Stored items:
::::::

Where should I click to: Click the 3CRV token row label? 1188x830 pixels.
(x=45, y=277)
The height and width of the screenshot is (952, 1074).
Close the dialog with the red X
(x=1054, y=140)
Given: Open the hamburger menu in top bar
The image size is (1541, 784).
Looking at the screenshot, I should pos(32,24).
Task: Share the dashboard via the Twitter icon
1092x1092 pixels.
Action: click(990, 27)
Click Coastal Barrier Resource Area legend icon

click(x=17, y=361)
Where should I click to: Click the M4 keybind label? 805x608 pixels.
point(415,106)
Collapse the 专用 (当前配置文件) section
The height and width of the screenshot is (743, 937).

::::::

▶ _PROBLEM_
The response must restate every entry word for word.

▶ _RESPONSE BELOW_
Where should I click to: Click the 3CRV token row label? 1188x830 pixels.
(x=45, y=277)
The height and width of the screenshot is (952, 1074).
Close the dialog with the red X
(x=1054, y=140)
Given: Open the hamburger menu in top bar
The image size is (1541, 784).
Looking at the screenshot, I should pos(32,24).
Task: Share the dashboard via the Twitter icon
1092x1092 pixels.
Action: click(990, 27)
Click Coastal Barrier Resource Area legend icon

click(x=17, y=361)
Where should I click to: Click the M4 keybind label? 805x608 pixels.
point(415,106)
Collapse the 专用 (当前配置文件) section
The height and width of the screenshot is (743, 937).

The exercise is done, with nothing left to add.